P11-06
Survival Analysis of Chronic Kidney Disease Using Multi-Regional Data from the LIFE Study
Hiromu MATSUMOTO *1, Tomohiro RYU2, Koichiro KATO1, 3, Fukuda HARUHISA4
1Department of Applied Chemistry, Graduate School of Engineering, Kyushu Unviersity
2Department of Chemistry, Graduate School of Science, Kyushu Unviersity
3Center for Molecular Systems, Kyushu Unviersity
4Department of Health Care Administration and Management, Graduate School of Medical Sciences, Kyushu Unviersity
( * E-mail: matsumoto.hiromu.238@s.kyushu-u.ac.jp )
By late 2022, the number of dialysis patients in Japan had reached approximately 350,000, highlighting the severity and prevalence of chronic kidney disease (CKD). Given the irreversible nature of renal function decline, early detection and prevention are crucial. However, CKD is often asymptomatic in its early stages, making timely identification challenging. Consequently, there is a critical need to develop predictive models that can identify early indicators of CKD and more effectively target at-risk populations.
Accurate prediction of kidney function trajectories, particularly glomerular filtration rate (GFR) and estimated GFR (eGFR), is crucial for the timely diagnosis and classification of chronic kidney disease (CKD), diagnosed when eGFR falls below 60 mL/min/1.73m2. While existing machine learning models show potential in predicting eGFR, they heavily depend on prior eGFR data. Developing models that can predict eGFR decline independently of historical measurements is crucial for enhancing predictive accuracy and understanding the factors driving renal function decline.
To address these challenges, we utilized data from the Longevity Improvement & Fair Evidence (LIFE) Study, a large-scale, multi-regional cohort study that integrates health-related data. This comprehensive database allowed for survival analysis across 14 municipalities, enabling an examination of the impact of regional factors on survival outcomes alongside various health metrics.

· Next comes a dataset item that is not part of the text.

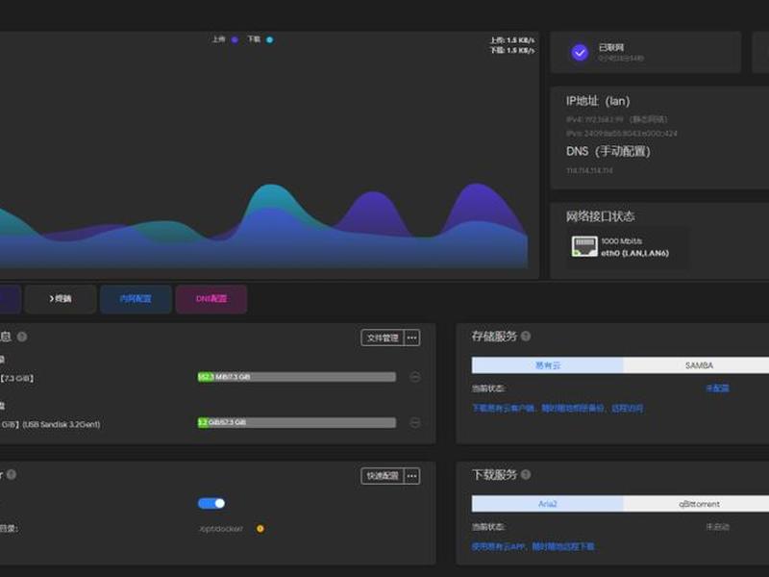The image size is (769, 577).
Task: Toggle the blue Docker enable switch
Action: click(211, 503)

Diabetic patients with fasting blood glucose levels of 126 mg/dL or higher and eGFR between 60 and 70 mL/min/1.73m2 were classified as high-risk and targeted for tracking in this study. The survival analysis dataset was split into an 8:2 train-test ratio, ensuring a balanced distribution of patients who crossed the eGFR threshold of 60 mL/min/1.73m2 during follow-up and those who did not. The train set contained 8,563 records from 2,354 patients, and the test set included 2,192 records from 389 patients. We incorporated explanatory variables such as biometric measurements (e.g., height, weight, blood pressure), self-reported lifestyle factors (e.g., exercise, sleep habits), and regional residence as a dummy variable. Survival analysis was conducted with the decline in eGFR as the primary endpoint, specifically defining the event as reaching eGFR levels below 60 mL/min/1.73m2. The Cox proportional hazards model and Random Survival Forest were employed for model construction.
The survival analysis using the Cox proportional hazards model identified risk factors consistent with those previously reported. Furthermore, the results suggested that regional residence may be associated with the rate of progression of CKD. Ongoing work includes further refinement of these findings through advanced analyses, including the use of the SurvSHAP tool, which provides interpretability of survival models, to gain deeper insights into the explanatory variables.